→ WORK ORDER
Copy exactly the lines starting at the one that contains "You are a computer-use" and running through the end of the material below. Exclude any pictures.
--- START ---
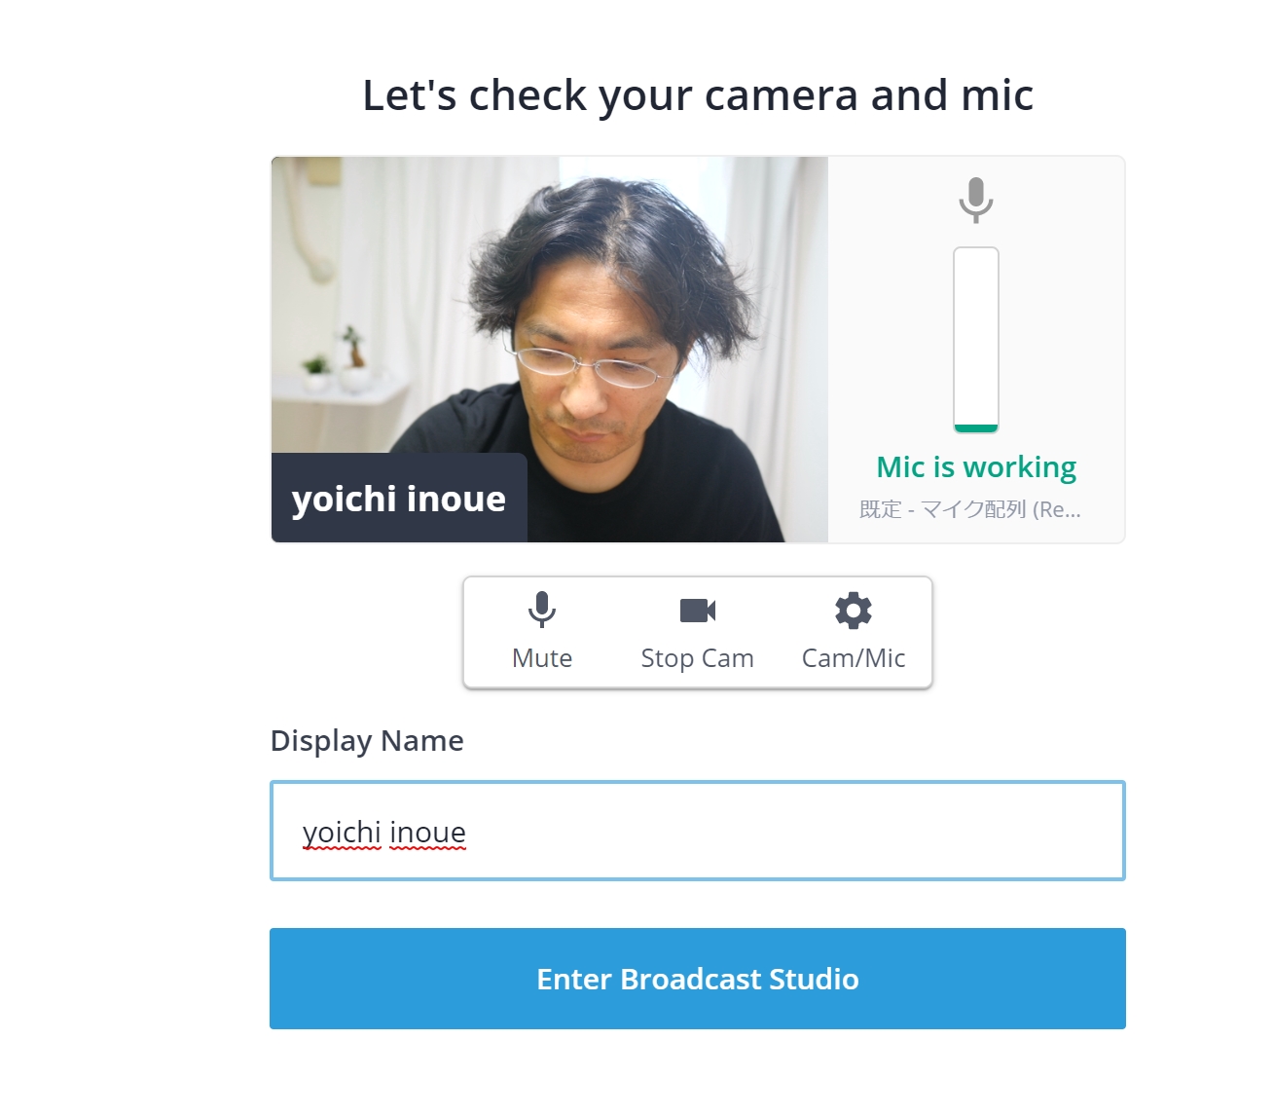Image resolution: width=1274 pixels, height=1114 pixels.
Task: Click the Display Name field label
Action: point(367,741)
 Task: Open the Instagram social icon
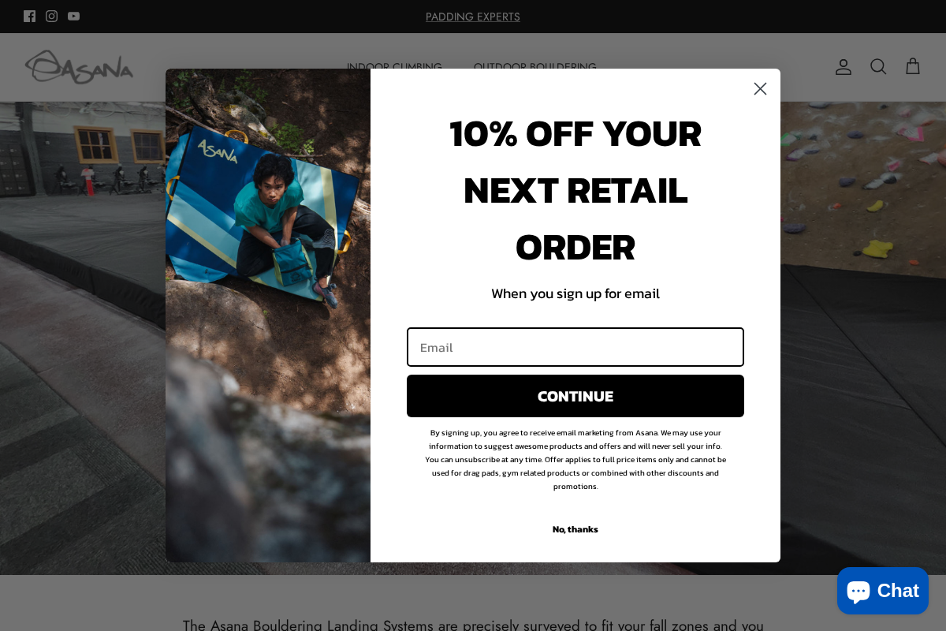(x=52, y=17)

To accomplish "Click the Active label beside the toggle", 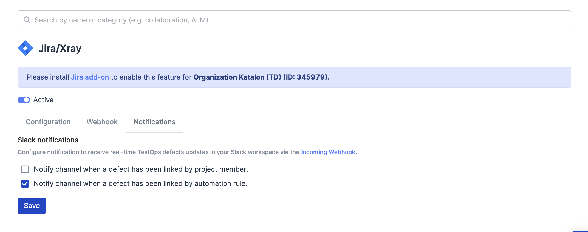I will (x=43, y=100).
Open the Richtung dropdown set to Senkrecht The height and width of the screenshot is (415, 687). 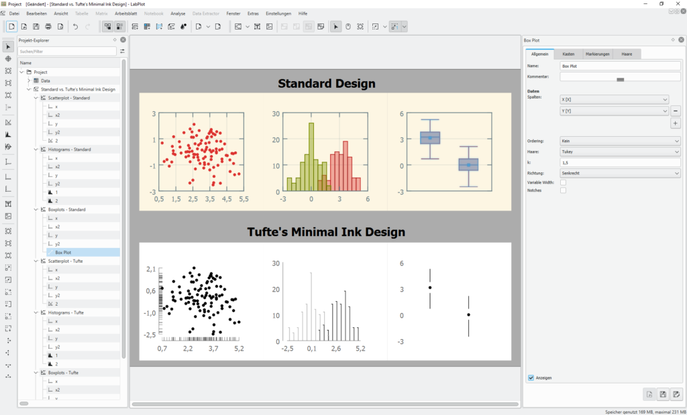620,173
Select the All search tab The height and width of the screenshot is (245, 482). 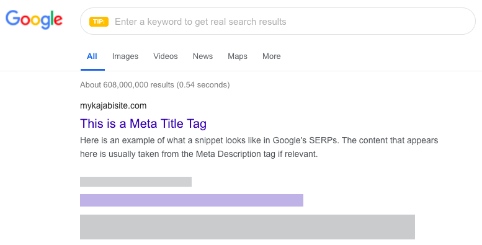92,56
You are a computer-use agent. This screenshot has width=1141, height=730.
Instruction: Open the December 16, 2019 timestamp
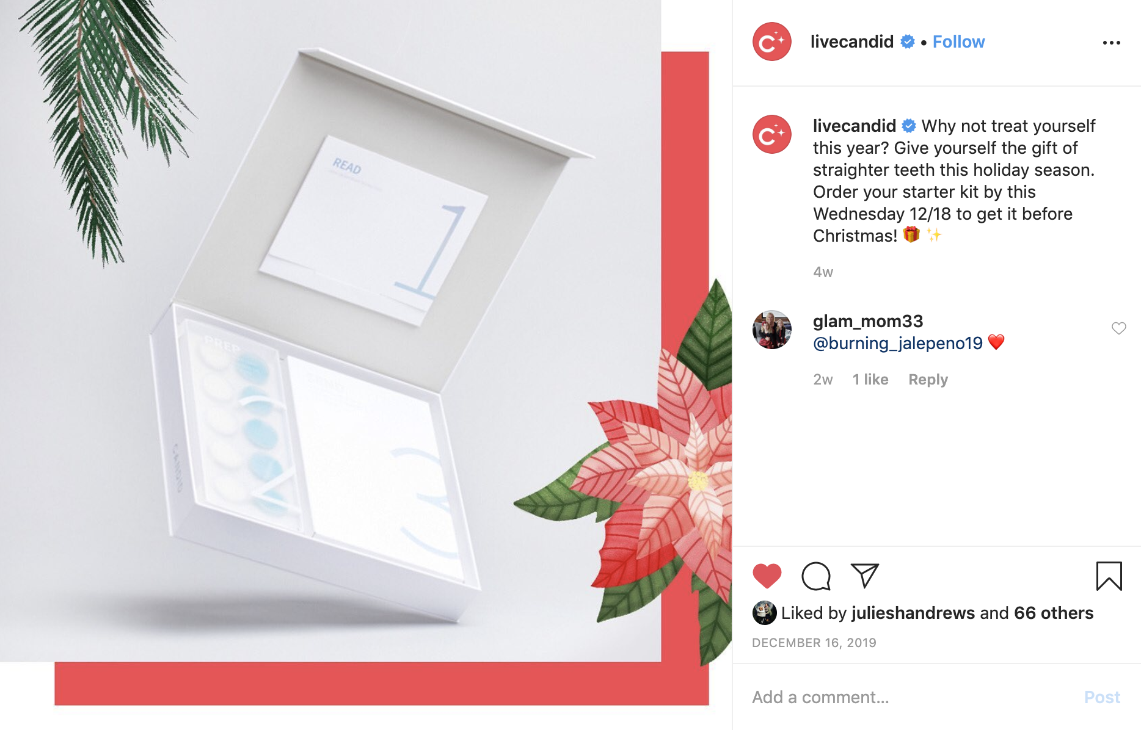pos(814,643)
--- END ---
→ RESPONSE FOR THIS EXERCISE
You are a computer-use agent. This screenshot has width=1141, height=730.
Instruction: Open the December 16, 2019 timestamp
pos(814,643)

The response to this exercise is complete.